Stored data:
------------------------

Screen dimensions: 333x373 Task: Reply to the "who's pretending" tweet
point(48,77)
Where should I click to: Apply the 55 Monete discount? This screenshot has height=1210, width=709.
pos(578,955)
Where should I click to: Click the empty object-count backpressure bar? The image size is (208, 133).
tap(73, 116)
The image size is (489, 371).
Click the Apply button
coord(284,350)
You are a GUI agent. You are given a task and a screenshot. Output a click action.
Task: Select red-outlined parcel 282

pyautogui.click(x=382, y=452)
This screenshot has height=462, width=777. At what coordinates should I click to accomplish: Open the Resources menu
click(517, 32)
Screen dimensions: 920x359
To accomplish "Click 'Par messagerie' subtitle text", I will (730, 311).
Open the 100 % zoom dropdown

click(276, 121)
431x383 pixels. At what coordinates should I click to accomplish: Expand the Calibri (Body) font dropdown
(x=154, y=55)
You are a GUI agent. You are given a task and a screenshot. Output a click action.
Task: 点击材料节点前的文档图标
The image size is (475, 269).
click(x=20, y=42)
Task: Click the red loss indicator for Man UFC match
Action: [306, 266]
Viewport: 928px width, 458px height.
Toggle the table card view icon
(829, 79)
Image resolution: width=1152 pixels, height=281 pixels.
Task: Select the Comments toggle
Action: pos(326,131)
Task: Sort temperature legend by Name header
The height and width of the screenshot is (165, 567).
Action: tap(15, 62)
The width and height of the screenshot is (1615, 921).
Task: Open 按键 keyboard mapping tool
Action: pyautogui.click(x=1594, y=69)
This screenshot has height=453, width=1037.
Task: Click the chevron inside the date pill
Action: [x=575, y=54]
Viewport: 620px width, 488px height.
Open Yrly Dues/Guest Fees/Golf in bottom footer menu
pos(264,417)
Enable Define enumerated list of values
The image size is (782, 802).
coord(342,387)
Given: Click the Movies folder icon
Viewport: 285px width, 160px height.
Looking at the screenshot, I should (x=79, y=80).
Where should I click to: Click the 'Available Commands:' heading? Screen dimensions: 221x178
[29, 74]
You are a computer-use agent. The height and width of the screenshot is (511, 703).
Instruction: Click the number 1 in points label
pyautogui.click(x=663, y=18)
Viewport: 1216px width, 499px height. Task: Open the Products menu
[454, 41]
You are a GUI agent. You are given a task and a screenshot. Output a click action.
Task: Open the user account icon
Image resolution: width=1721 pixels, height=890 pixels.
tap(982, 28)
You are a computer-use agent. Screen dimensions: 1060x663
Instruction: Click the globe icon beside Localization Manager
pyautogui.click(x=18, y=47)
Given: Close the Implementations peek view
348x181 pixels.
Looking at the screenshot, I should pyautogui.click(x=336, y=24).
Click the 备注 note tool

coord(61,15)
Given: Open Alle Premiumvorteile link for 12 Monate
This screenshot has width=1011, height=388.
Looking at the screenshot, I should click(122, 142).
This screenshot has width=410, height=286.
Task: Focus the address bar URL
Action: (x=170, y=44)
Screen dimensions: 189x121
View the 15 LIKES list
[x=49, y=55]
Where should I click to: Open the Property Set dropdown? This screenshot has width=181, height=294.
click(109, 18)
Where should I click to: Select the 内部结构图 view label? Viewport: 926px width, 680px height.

------------------------

_TASK GOAL_: Go back to the data above and please quote exactly, and only, the lines from the line with "Task: Open the user account icon" through its last line.

_RESPONSE_:
Task: Open the user account icon
Image resolution: width=1721 pixels, height=890 pixels.
tap(982, 28)
You are a computer-use agent. Screen dimensions: 1060x663
Instruction: Click the globe icon beside Localization Manager
pyautogui.click(x=18, y=47)
Given: Close the Implementations peek view
348x181 pixels.
Looking at the screenshot, I should pyautogui.click(x=336, y=24).
Click the 备注 note tool

coord(61,15)
Given: Open Alle Premiumvorteile link for 12 Monate
This screenshot has width=1011, height=388.
Looking at the screenshot, I should click(122, 142).
This screenshot has width=410, height=286.
Task: Focus the address bar URL
Action: (x=170, y=44)
Screen dimensions: 189x121
View the 15 LIKES list
[x=49, y=55]
Where should I click to: Open the Property Set dropdown? This screenshot has width=181, height=294.
click(109, 18)
Where should I click to: Select the 内部结构图 view label? Viewport: 926px width, 680px height.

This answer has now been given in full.